Sebuah 120 Menit yang sangat melelahkan dan menyiksa. Durasinya kelewat panjang dengan banyaknya adegan yang dibuat hanya untuk menyesaki durasi film ini. Kelewat bertele-tele dan tak ada sama sekali nyawa di setiap adegannya. Toh di setengah jam awalnya pun film ini sukses membuat saya sangat tidak betah di kursi bioskop. Berpikiran untuk walk out dari sebuah bioskop. Memang ini sebuah keputusan yang salah jika saya atau kalian ingin menonton film ini. Dengan poster yang cukup bagus, toh isi film ini pun kosong. Moga Bunda Disayang Allah menjadi sebuah pengalaman pahit di bioskop di catatan saya saat menyaksikan sebuah film Indonesia yang kelihatan berkualitas tapi nyatanya tidak.
Beruntung sekali tatanan sinematografi yang juga diarahkan langsung oleh Sutradaranya ini pun masih bisa membuat saya menikmati setiap adegan film yang di shoot dengan bagus. Dengan memperhatikan berbagai angle yang di shoot di dalam filmnya. Tapi, itu hanya beberapa adegan saja. Terkadang penggunaan Sinematografi indah itu tak tahu tempat. Dan akhirnya malah membuat mata tidak menangkap keindahan yang mereka maksudkan. Tapi akhirnya saya menikmati berbagai pergerakan kamera yang cukup dinamis di film ini. Maka sayang sekali, Sinematografi indah ini harus dibuang-buang di dalam film yang nyatanya tak mempunyai kualitas sama sekali. Lalu, Buat apa?
Penceritaan film ini pun terkesan jumpy dan juga kelewat lambat. Subplot-subplot kecil yang harusnya menjadi sebuah sampingan malah menjadi penganggu yang cukup signifikan bagi main plot film ini sendiri. Akhirnya main plot-nya sendiri pun diperhatikan hanya di 50 Menit terakhir film ini sendiri. Dan film ini kelihatan kualahan saat bertutur di setiap menitnya saat film ini mulai menuju menit-menit terakhirnya.
Dengan adegan opening yang cukup tak menggugah selera sama sekali. Tak ada cerita yang begitu jelas di awal film. Hanya adegan di laut dengan CGI ala kadarnya yang mungkin akan mengingatkan kita dengan Life Of Pi.
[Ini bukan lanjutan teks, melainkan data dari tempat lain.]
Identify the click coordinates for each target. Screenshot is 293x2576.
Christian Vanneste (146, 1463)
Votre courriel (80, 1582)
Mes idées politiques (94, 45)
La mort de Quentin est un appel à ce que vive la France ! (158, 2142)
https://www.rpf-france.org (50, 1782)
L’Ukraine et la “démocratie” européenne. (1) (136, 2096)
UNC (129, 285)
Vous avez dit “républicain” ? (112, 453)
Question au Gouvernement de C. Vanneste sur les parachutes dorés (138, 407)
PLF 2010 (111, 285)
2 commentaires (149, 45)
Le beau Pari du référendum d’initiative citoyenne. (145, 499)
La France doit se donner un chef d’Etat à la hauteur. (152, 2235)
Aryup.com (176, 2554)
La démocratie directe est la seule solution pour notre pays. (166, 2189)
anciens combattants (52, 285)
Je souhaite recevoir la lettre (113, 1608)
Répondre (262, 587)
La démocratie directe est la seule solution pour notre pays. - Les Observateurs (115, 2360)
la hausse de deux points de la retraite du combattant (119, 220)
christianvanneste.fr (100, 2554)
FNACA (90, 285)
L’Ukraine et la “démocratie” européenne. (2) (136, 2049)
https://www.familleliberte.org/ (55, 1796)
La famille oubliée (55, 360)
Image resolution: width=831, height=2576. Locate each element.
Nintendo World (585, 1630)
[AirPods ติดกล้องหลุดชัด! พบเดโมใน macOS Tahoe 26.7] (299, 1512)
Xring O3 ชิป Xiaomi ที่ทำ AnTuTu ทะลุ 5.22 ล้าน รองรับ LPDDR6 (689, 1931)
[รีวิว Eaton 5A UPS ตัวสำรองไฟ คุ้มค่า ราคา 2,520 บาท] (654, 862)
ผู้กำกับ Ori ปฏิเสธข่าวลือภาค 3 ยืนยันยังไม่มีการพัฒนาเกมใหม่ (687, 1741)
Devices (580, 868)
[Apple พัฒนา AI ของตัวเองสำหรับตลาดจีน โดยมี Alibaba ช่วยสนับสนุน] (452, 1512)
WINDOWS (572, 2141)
Tetapi, adegan tersebut hanyalah adegan Life of Pi KW 3 yang bahkan tak bisa memberikan nyawanya. Kita tak bisa merasakan apa yang dirasakan oleh pemainnya. Semuanya serba datar tanpa ada penanganan khusus yang coba diberikan oleh Jose Poernomo agar filmnya bisa dinikmati. Benar-benar tidak ada usaha.
Stiff act from the cast which totally makes this movie worse.
Rasanya bila diibaratkan pepatah, film ini bisa dibilang 'Sudah Jatuh Tertimpa Tangga pula'. Dengan kualitas cerita yang ala kadarnya dan juga pengarahan oleh Jose Poernomo yang begitu minimalis. Faktor yang lain yang akhirnya membuat film ini melaju lebih buruk lagi adalah jajaran cast yang sepertinya kurang begitu kompeten untuk memerankan setiap karakter di film ini. Salah satu hal yang paling krusial di sebuah film memang kekuatan akting pemain. Toh meskipun dengan cerita ala kadarnya jika ditambahi kekuatan cast yang bagus setidaknya film tersebut akan sedikit membaik.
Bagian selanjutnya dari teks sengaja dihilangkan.